If approved, the artist license fee of $150 will increase to $200. A $50 increase might not seem excessive, but artists and arts advocates say it sends the wrong message to those who helped establish the area as an Arts District.
"It’s more symbolic that the city will waive $50,000 licenses for alcohol-related businesses that are extremely profitable in an Arts District, while at the same time raising fees 30 percent on the original economic generators," says Melissa Petersen, a Las Vegas native and longtime arts advocate. "You can’t have an Arts District without artists."
Petersen launched a Facebook page—“No 30% Fee Increase for Visual Artist Licenses”—to encourage artists to send public comment on Title 6's proposed increase to licenses for visual artists, the listed business category for artists.
"The City has waived the Urban Lounge and reduced the Limited Tavern fees in the 18b Arts District to encourage business development," it reads. "There is no Arts District without Artists. Increasing fees 30% is not supportive of the people who helped make the area attractive to Urban Lounges and Limited Taverns."
Wendy Kveck who runs a studio in Arts District, says a lack of incentives for artists, along with high rents in the area, discourage artists from working in the Arts District or elsewhere Downtown, thus discouraging the real growth and sustainability of an actual Arts District.
Longtime supporters of the Arts District have publicly criticized the arrival of new investors wanting to open bars in the area, saying it will result in higher rents and threatens the art element of the Arts District. Some artists and business owners have been asked to vacate spaces they'd been renting because new owners want to develop restaurants and bars in the area.
Welthy Silva, owner of the Las Vegas Ballet School at 1039 S. Main St., said that she was asked to vacate her rental space in November by the building’s new owners. She says they told her of plans to open a bar and restaurant on the parcel, which was also home to Sharon Gainsburg’s stone sculpture studios. Gainsburg has since moved her studio to 1533 W. Oakey Blvd.

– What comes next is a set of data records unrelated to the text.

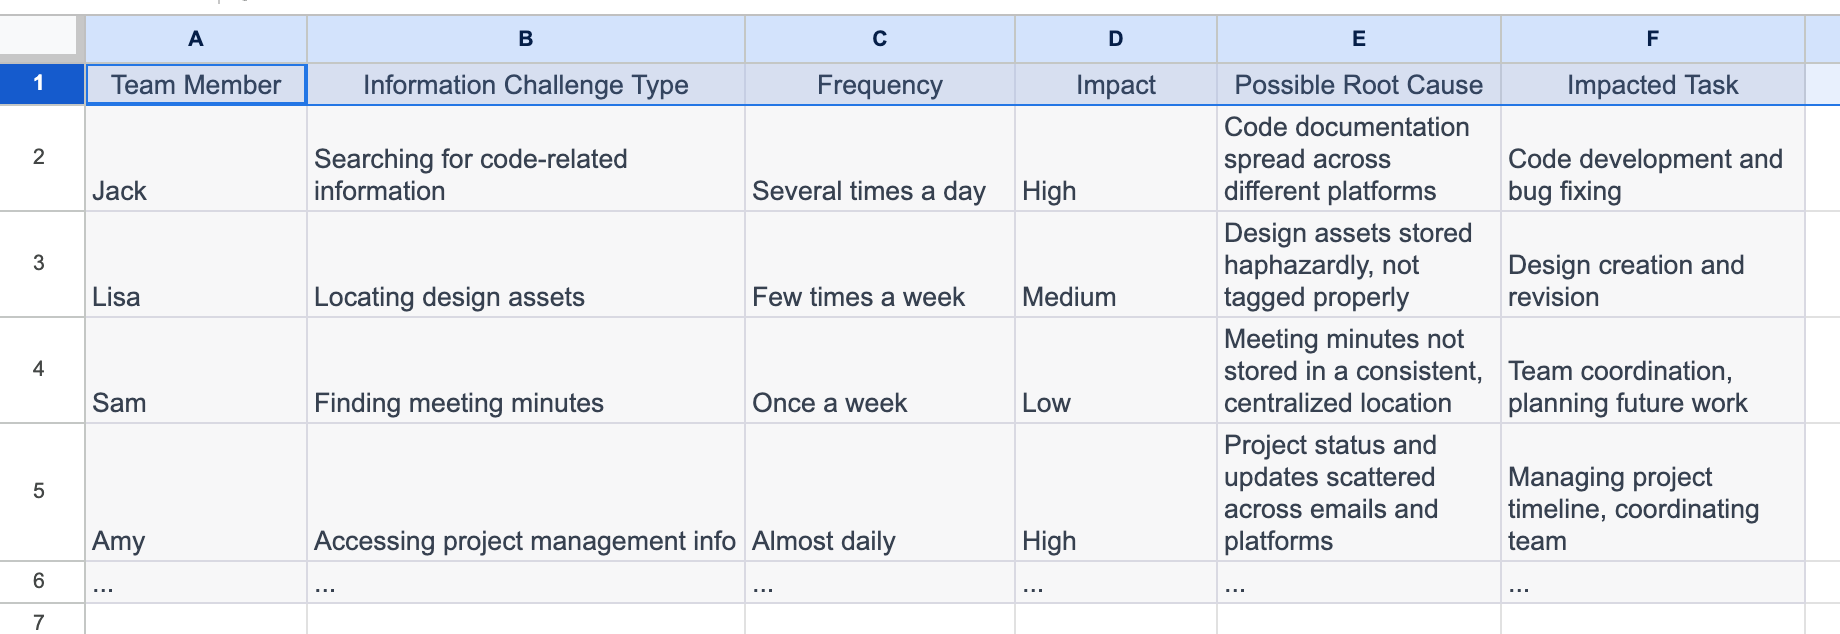1840x634 pixels.
Task: Select the Once a week cell
Action: click(x=878, y=370)
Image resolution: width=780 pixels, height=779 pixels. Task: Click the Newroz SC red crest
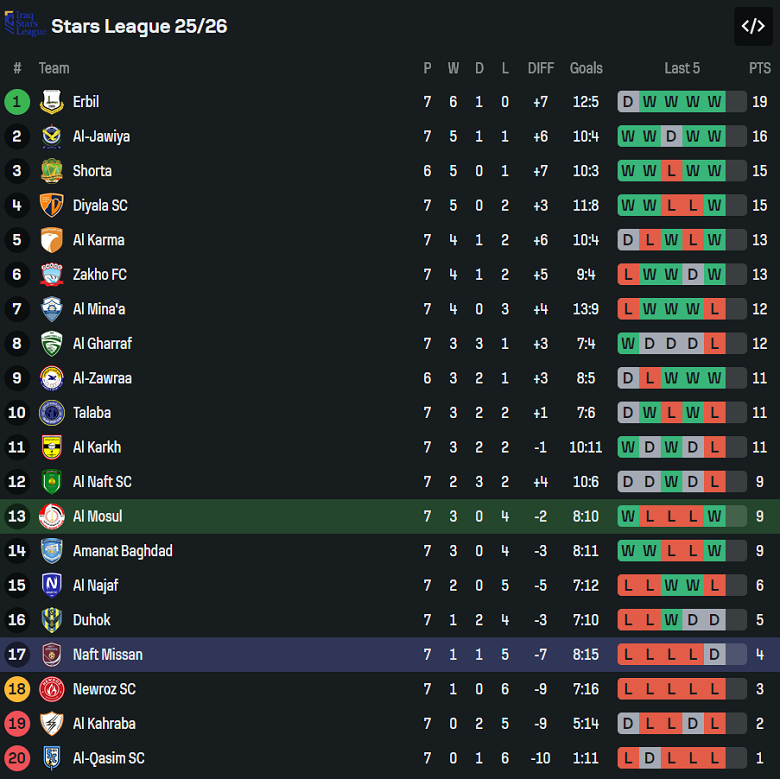pos(51,689)
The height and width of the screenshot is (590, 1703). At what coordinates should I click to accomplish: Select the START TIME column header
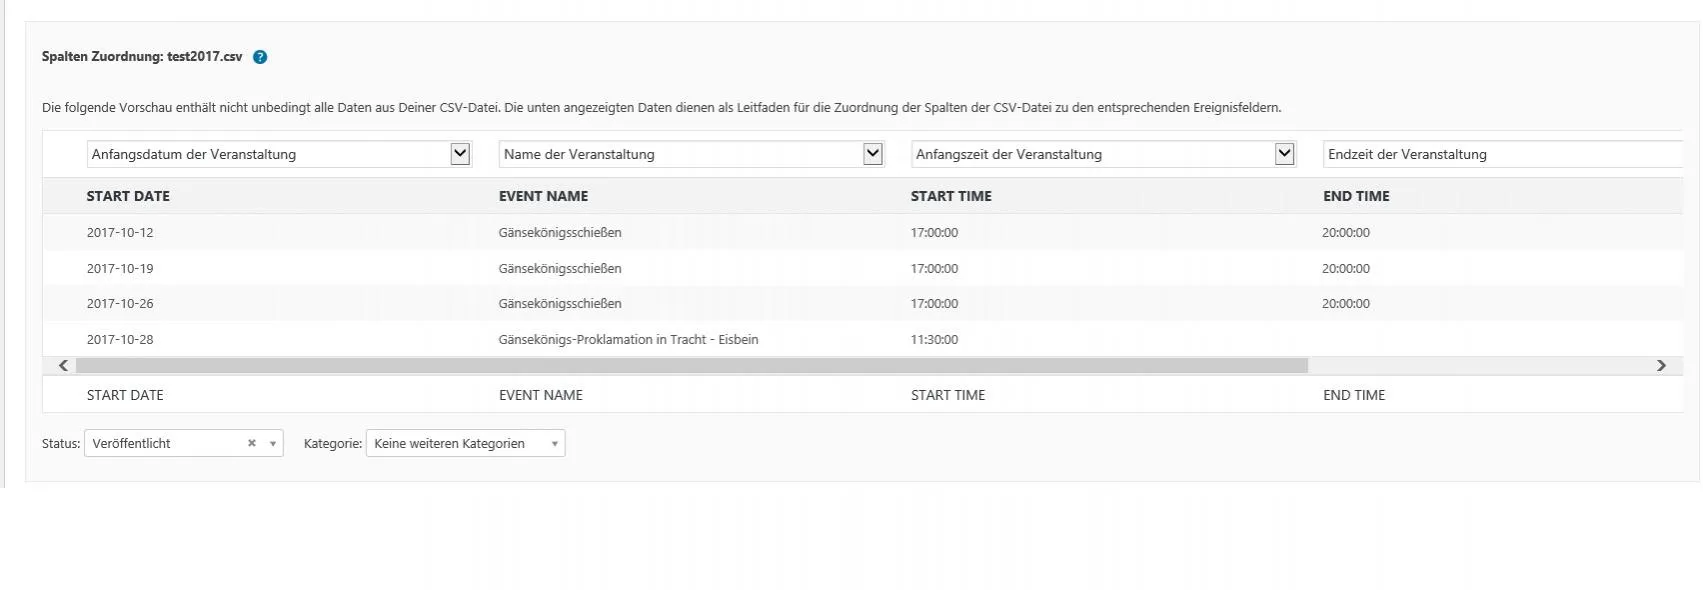[x=951, y=196]
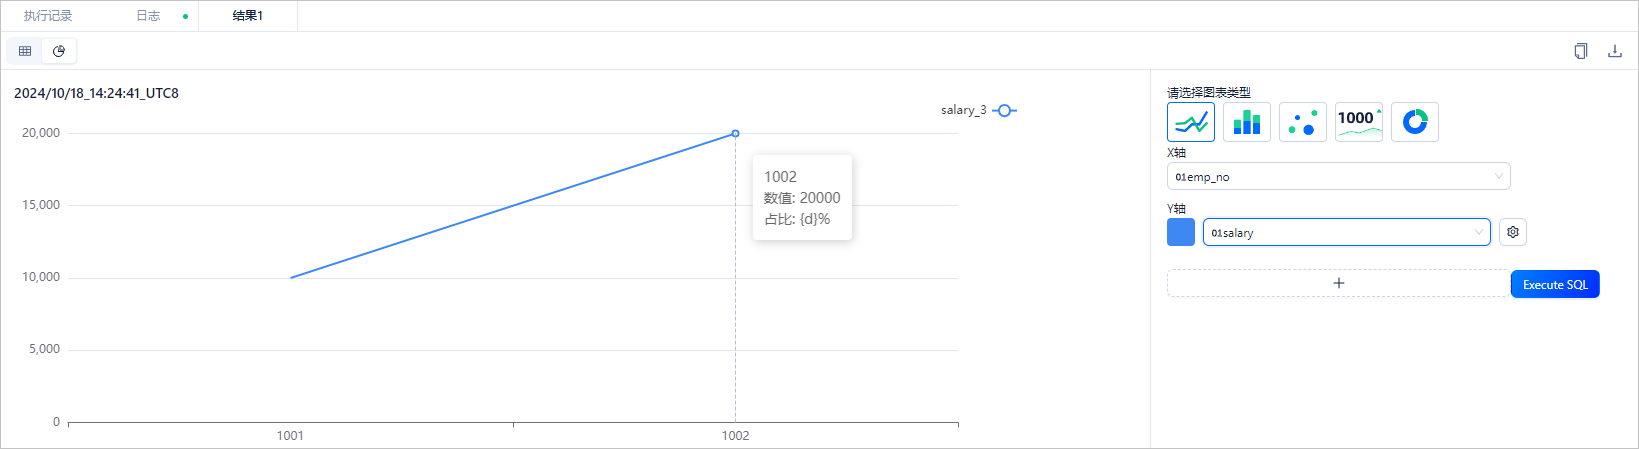This screenshot has width=1639, height=449.
Task: Switch to the 结果1 tab
Action: pyautogui.click(x=248, y=16)
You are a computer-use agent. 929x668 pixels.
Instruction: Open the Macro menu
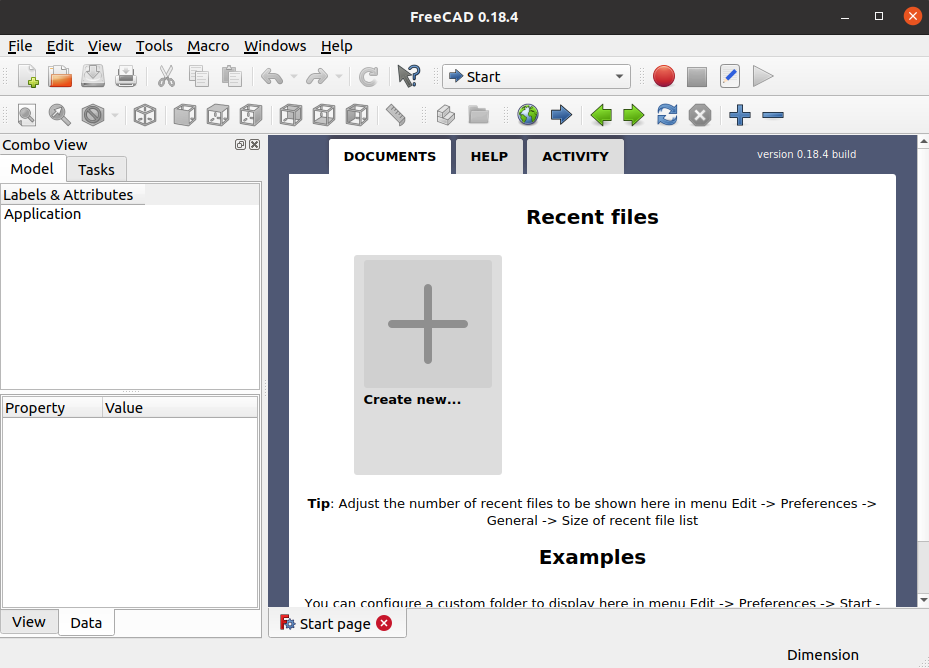[207, 46]
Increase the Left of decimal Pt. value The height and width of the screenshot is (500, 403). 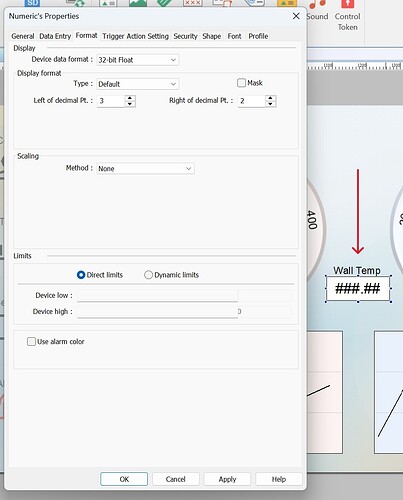(x=130, y=98)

Kveck says that in the early days of Downtown revitalization, it was the artists and gallerists taking risks in what were blighted areas, encouraging development. "While much of the new development Downtown is exciting and welcome, we are seeing an increase in Downtown bars as gallerists struggle to keep afloat and studio spaces/potential studio spaces remain vacant in the Arts District,” she says.
"A renewed commitment to and support of the arts in the "Arts District is vital to its success, diversity and longevity,” she adds.
The proposed amendments are scheduled to go before council in early June.